How to using DLA gracefully with Int8 in TRT8

Hi

After I read the topic " Explicit vs Implicit Quantization", I think explicitly quantized is better than implicitly quantized. But I also found a description that says " DLA does not support Explicit Quantization" in the doc of TRT8. Does it mean int8 inference acceleration with DLA is only possible in implicitly quantized?

Hi,
Please check the below links, as they might answer your concerns.
https://docs.nvidia.com/deeplearning/tensorrt/developer-guide/index.html#dla_topic
https://docs.nvidia.com/deeplearning/tensorrt/developer-guide/index.html#dla_layers
https://docs.nvidia.com/deeplearning/tensorrt/developer-guide/#restrictions-with-dla
Thanks!

Hi,
In implicit precision, only single dynamic range can be set in ITensor. Does it mean that TRT can’t use DLA with per channel quantization? And can I simulate the per channel quantization by IScaleLayer ?

@spolisetty please help me

Hi,

If using calibration, TensorRT only supports PTQ i.e. per-tensor quantization i.e. single scale activation and per-channel scale for weights. For operations such as conv, deconv, and fc, TRT computes per-channel kernel scales using a single scale from input activation, per-channel scale from weight, and a single scale from output activation.
If using QDQ ops, TRT does support both PTQ and PCQ (per-channel quantization).

Also, DLA does not support QDQ ops yet.

Thank you.

1 Like

## Aim of the task
According to the forum thread, which ops does DLA not support yet?

## Dataset
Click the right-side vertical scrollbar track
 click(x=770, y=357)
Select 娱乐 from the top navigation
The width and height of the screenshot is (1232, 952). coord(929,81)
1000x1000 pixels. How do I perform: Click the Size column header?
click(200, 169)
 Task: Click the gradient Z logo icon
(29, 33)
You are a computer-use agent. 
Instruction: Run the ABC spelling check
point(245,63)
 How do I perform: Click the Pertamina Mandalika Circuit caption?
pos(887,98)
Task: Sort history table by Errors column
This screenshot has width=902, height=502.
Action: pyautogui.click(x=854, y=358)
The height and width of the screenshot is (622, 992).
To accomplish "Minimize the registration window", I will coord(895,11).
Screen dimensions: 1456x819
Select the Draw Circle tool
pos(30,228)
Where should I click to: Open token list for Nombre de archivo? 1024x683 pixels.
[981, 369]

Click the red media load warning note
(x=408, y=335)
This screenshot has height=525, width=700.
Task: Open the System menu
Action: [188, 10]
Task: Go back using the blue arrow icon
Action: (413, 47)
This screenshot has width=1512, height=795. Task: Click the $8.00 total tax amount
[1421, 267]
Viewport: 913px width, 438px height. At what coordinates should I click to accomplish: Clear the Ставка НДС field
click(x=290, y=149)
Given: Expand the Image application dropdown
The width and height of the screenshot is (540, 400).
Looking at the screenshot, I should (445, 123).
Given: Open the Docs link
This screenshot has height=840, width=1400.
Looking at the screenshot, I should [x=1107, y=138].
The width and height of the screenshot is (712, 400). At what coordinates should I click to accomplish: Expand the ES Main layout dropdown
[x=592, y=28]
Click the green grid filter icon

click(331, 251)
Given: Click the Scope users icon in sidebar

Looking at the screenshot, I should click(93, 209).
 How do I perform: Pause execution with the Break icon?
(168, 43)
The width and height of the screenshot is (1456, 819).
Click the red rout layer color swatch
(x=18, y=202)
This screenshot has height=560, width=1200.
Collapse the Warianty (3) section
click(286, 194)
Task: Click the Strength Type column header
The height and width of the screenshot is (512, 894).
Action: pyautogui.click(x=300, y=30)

## The answer
QDQ ops.